■ Цитируемый отрывок:
========

К сожалению, Стрезикозины в Горно-Алтайске не задержались, вернулись в Москву, теперь их половину дома по Театральной, 6 заняли мы, а в нашей поселилась семья Белявских. В результате такой квартирной ротации наши жилищные условия улучшились, а с другой стороны, мы лишились дружеской соседской поддержки и опоры. Дмитрия отдали в садик, но иногда обстоятельства складывались так, что сына приходилось брать с собой на занятия. Присутствие его в учебной аудитории я старалась сделать как можно более незаметным: пристраивала на задний ряд, где потемнее, вручала бумагу, карандаши, яблоко, книжку с картинками или раскраску, строго наказывала: «Сиди тихо, из-за парты не выходи, иначе…» «Иначе» предусмотрительно не расшифровывалось, но в ощущении страшной альтернативы ребенок пыхтел, возился и перемещался в пределах скамьи, нырял под нее и снова выныривал, что условиями не возбранялось, ронял карандаши, хрустел яблоком, но все в границах договоренности. Древнерусскую литературу, которую я успела полюбить как родную, читала двум потокам — у литераторов и историков, и так случилось, что на одну и ту же лекцию по «Слову…» Димка попал дважды. Насторожившись на своей галерке, он вдруг возмущенно закричал: «Знаю я про это… Уже говорила!.. Зачем опять?»

На практических и кружковых занятиях обстановка выглядела более приватной. От студентов я требовала заучивания многих стихотворных и даже прозаических текстов наизусть, стихи звучали и дома, и Димка с его восприимчивостью к слову и хорошей памятью рвался подсказать и вообще подать свой голос, что называется, на равных.

В возрасте четырех-пяти лет он серьезно помогал по хозяйству: ему можно было доверить пригляд за спящей сестренкой, поручить покупку молока или хлеба, с зажатой в кулачке записочкой послать и за другими продуктами. В студенческую столовую, что располагалась неподалеку от нашего дома, он ходил с двумя судками: приносил и первое — щи или борщ, и второе — пюре с котлетой или жирный свиной плов. Деликатно минуя студенческую очередь, подходил прямо к раздаче, и ему всегда наливали погуще и накладывали повкуснее. Наверное, два таких не очень умудренных родителя, как мы с Евгением, небескорыстно пользовались детским обаянием, и общественное мнение не дремало. «Правозащитники» были и тогда, нашлись они и в Горно-Алтайске. «Жертва семейной эксплуатации» тем не менее не унывала: процветала и пожинала плоды людского сочувствия.

========

■ Задание: Дословно перепишите из отрывка о жизни в Горно-Алтайске фрагмент между словами «На практических и» и «называется, на равных.» включительно.

■ Предоставленный материал:
========

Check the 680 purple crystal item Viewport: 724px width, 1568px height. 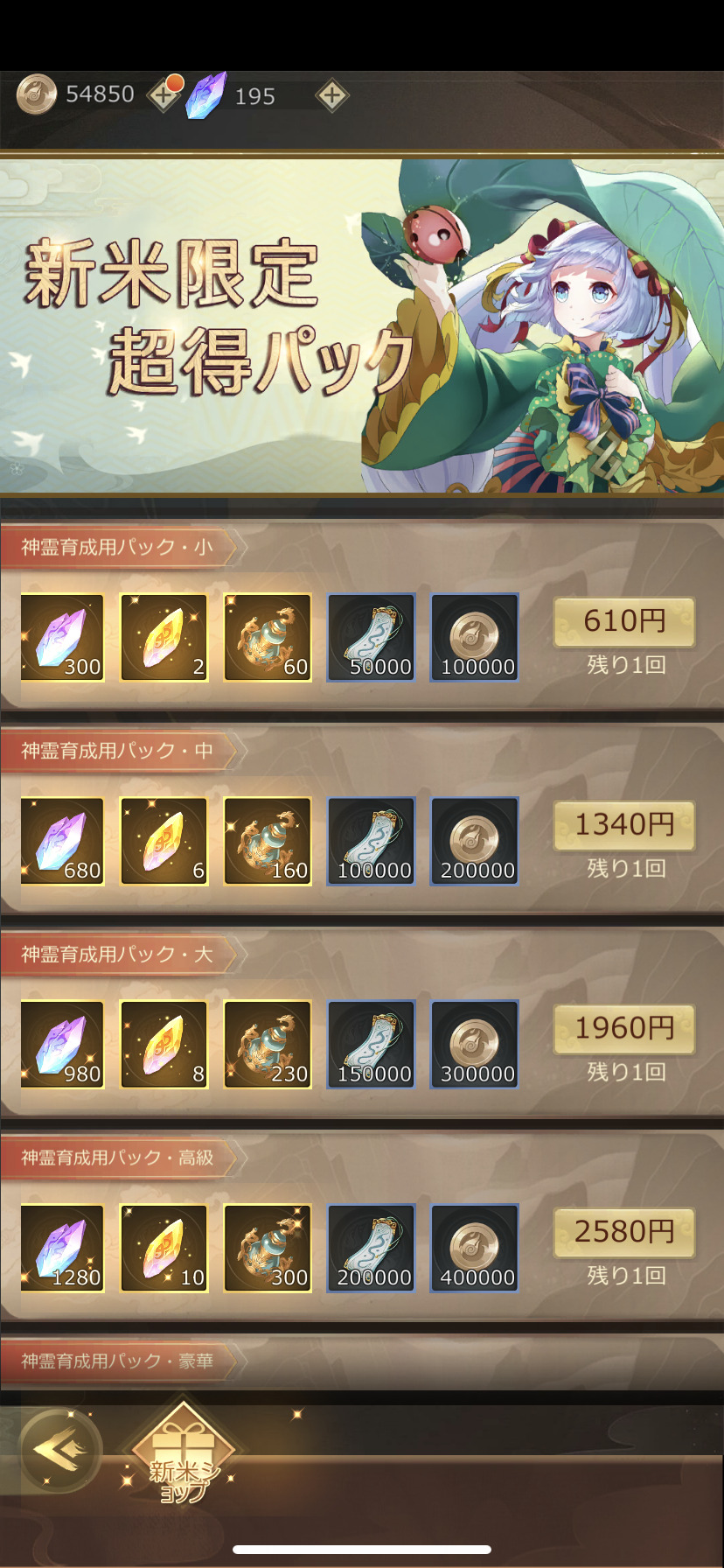pyautogui.click(x=62, y=841)
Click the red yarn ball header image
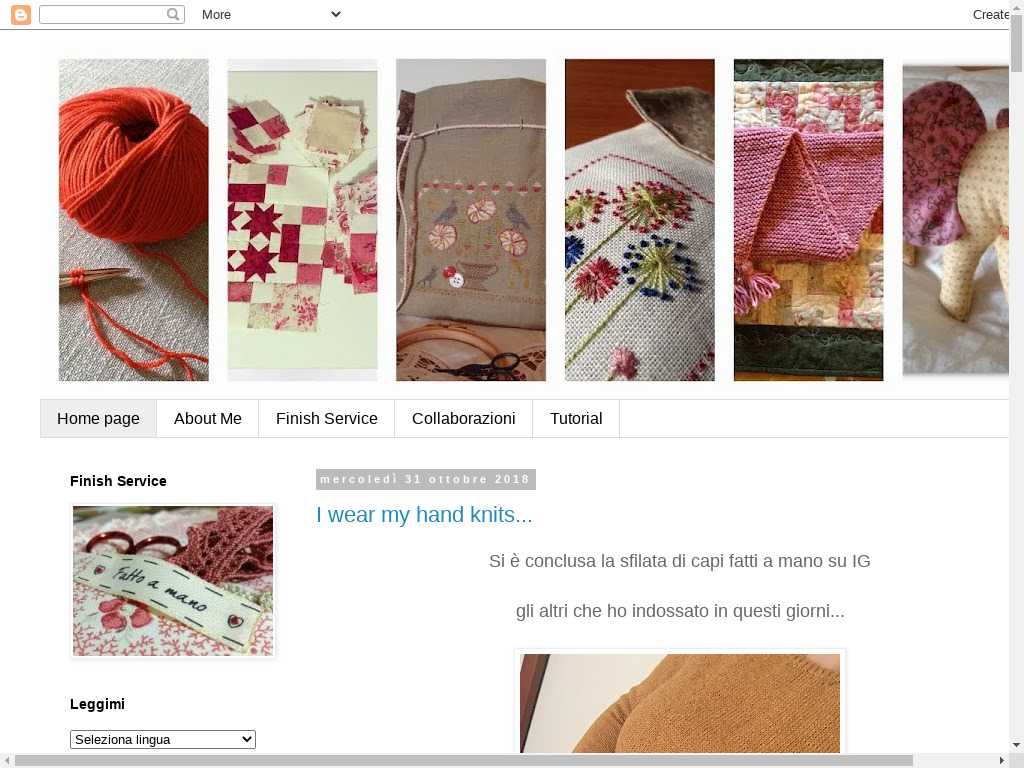1024x768 pixels. pos(134,220)
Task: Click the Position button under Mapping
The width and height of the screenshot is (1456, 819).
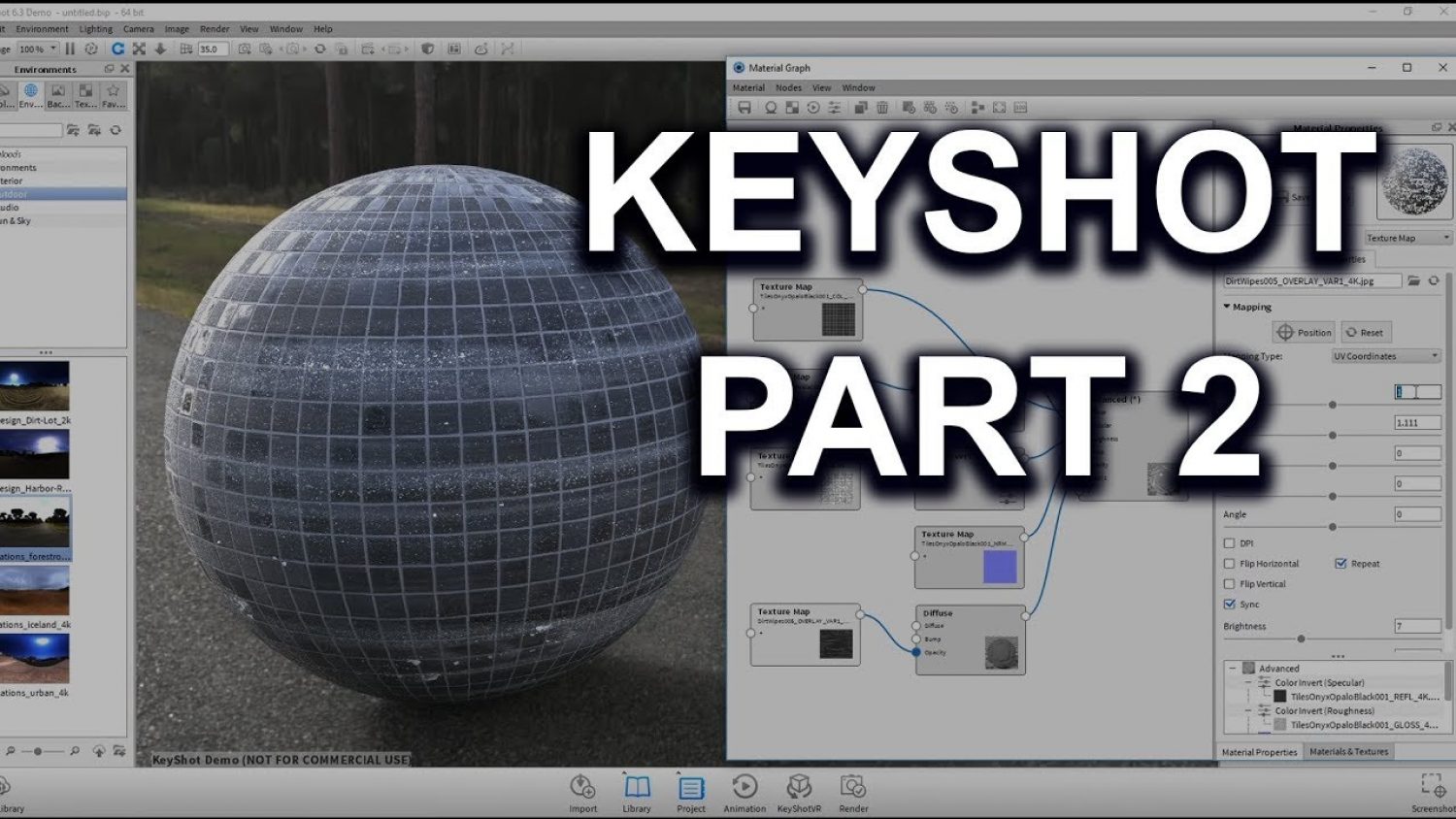Action: pos(1304,333)
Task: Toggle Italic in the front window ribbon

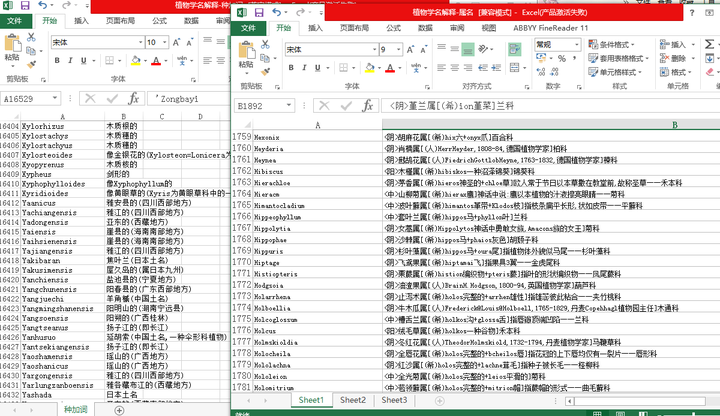Action: pos(304,68)
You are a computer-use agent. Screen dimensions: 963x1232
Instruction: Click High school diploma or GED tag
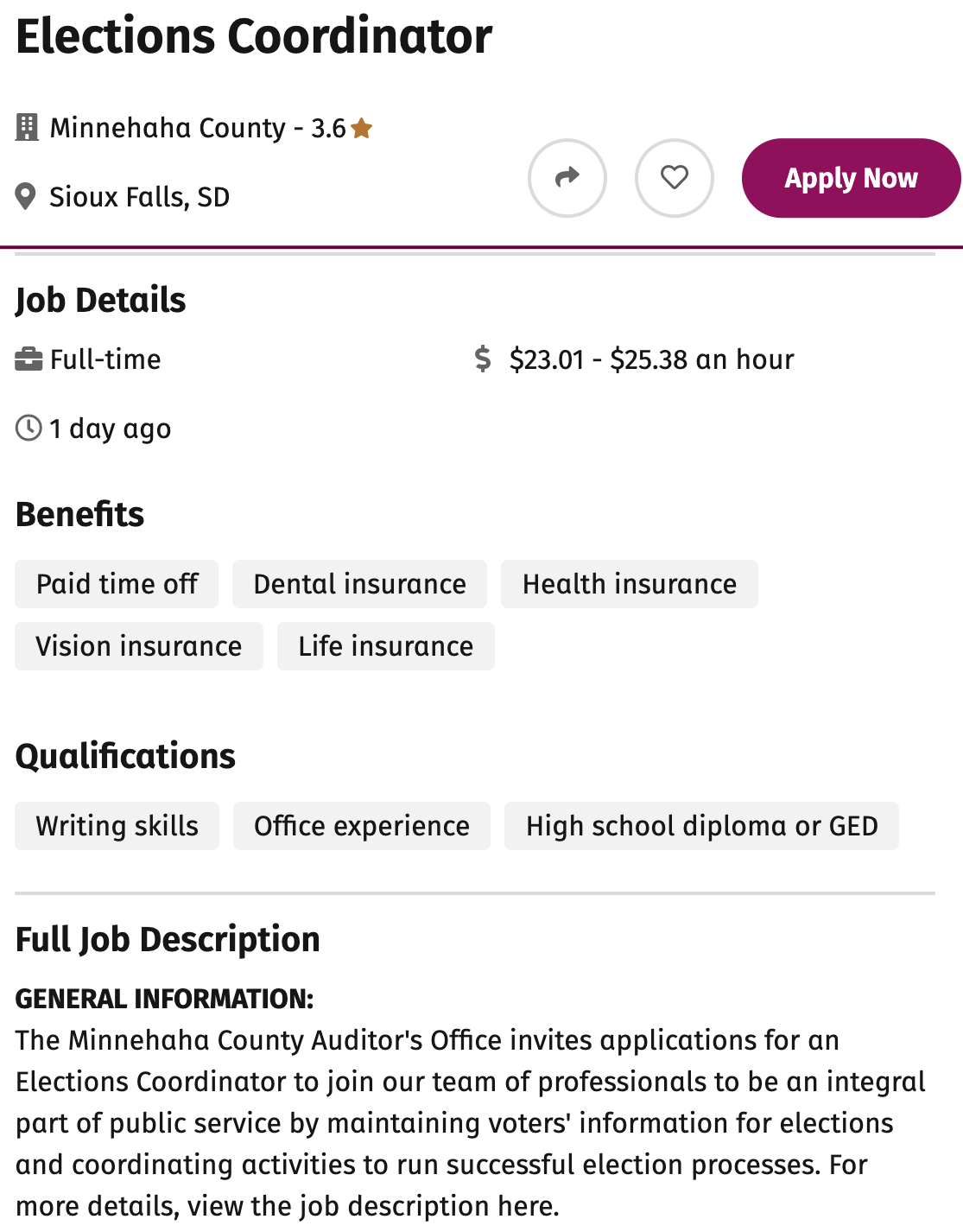click(x=701, y=826)
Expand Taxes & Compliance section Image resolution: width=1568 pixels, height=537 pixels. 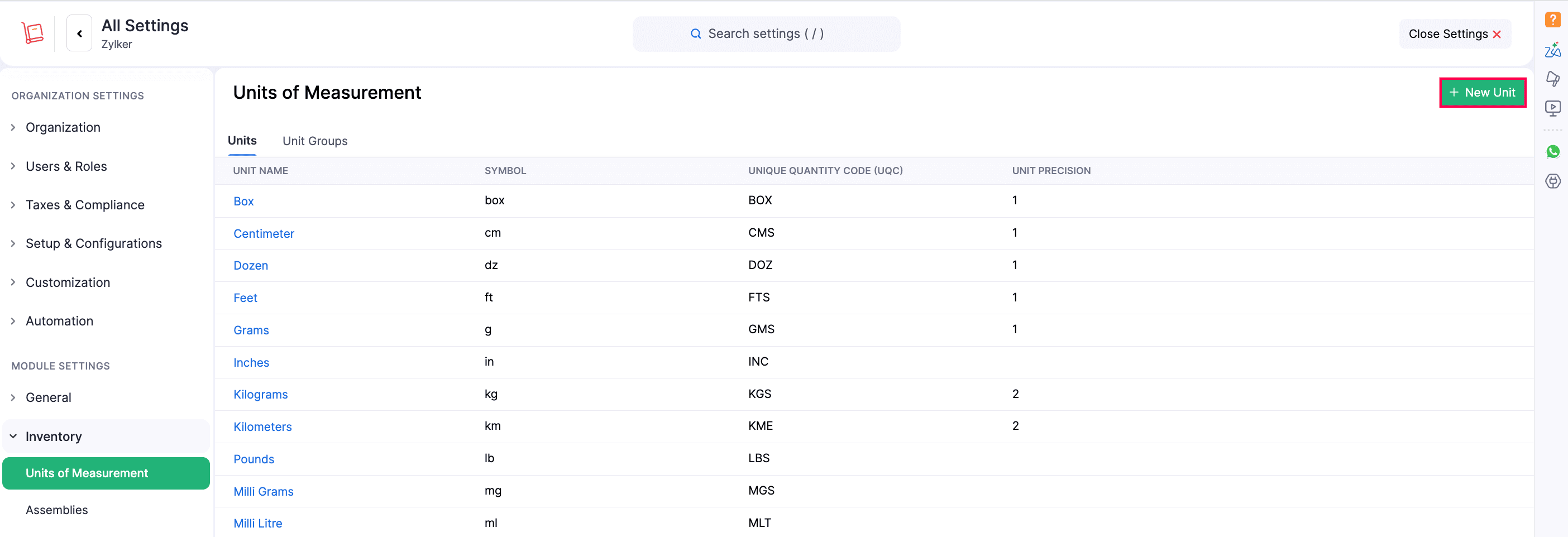pyautogui.click(x=85, y=205)
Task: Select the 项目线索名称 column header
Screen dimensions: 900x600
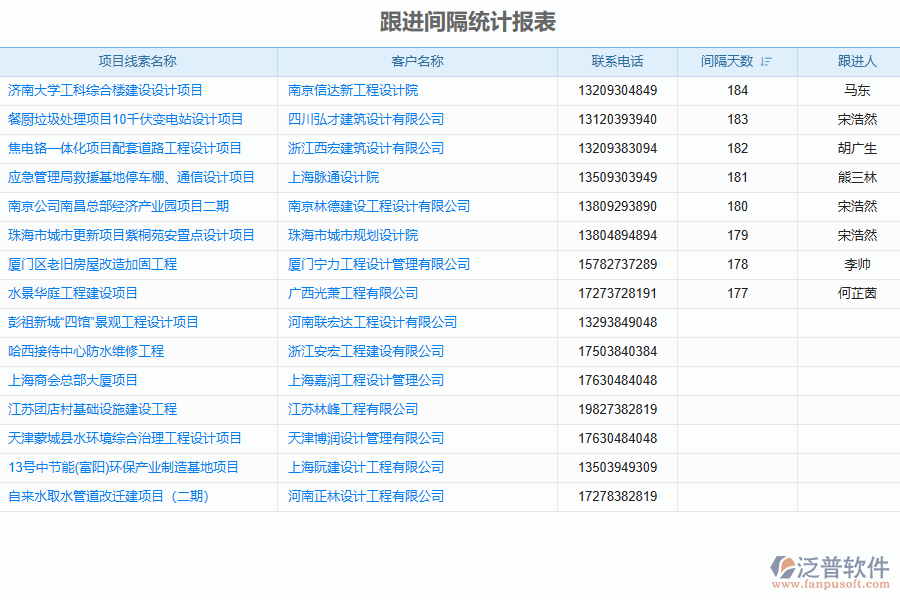Action: point(138,62)
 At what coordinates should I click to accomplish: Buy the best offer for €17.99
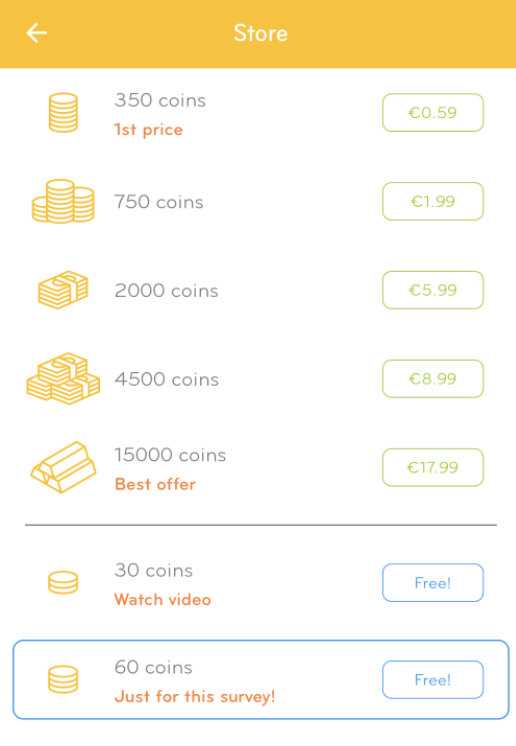pos(433,467)
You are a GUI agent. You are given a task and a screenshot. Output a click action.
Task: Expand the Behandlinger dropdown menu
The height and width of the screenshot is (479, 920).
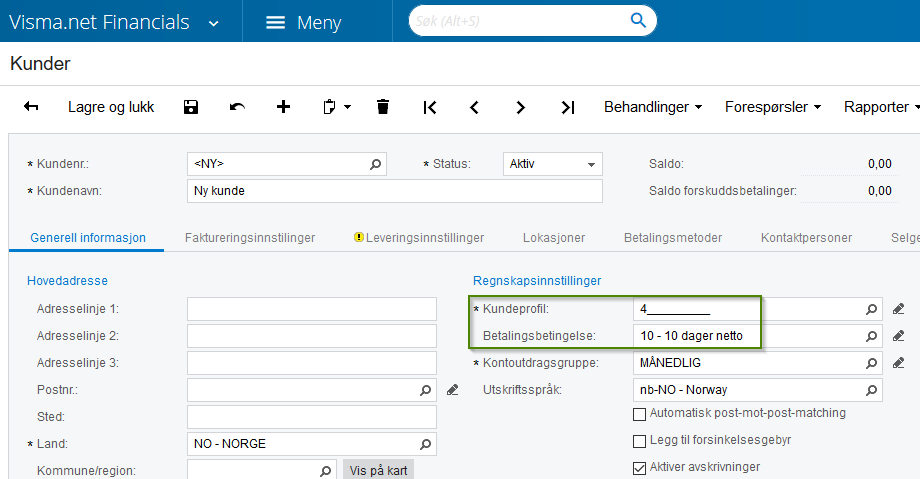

========

■ Ответ к заданию:
На практических и кружковых занятиях обстановка выглядела более приватной. От студентов я требовала заучивания многих стихотворных и даже прозаических текстов наизусть, стихи звучали и дома, и Димка с его восприимчивостью к слову и хорошей памятью рвался подсказать и вообще подать свой голос, что называется, на равных.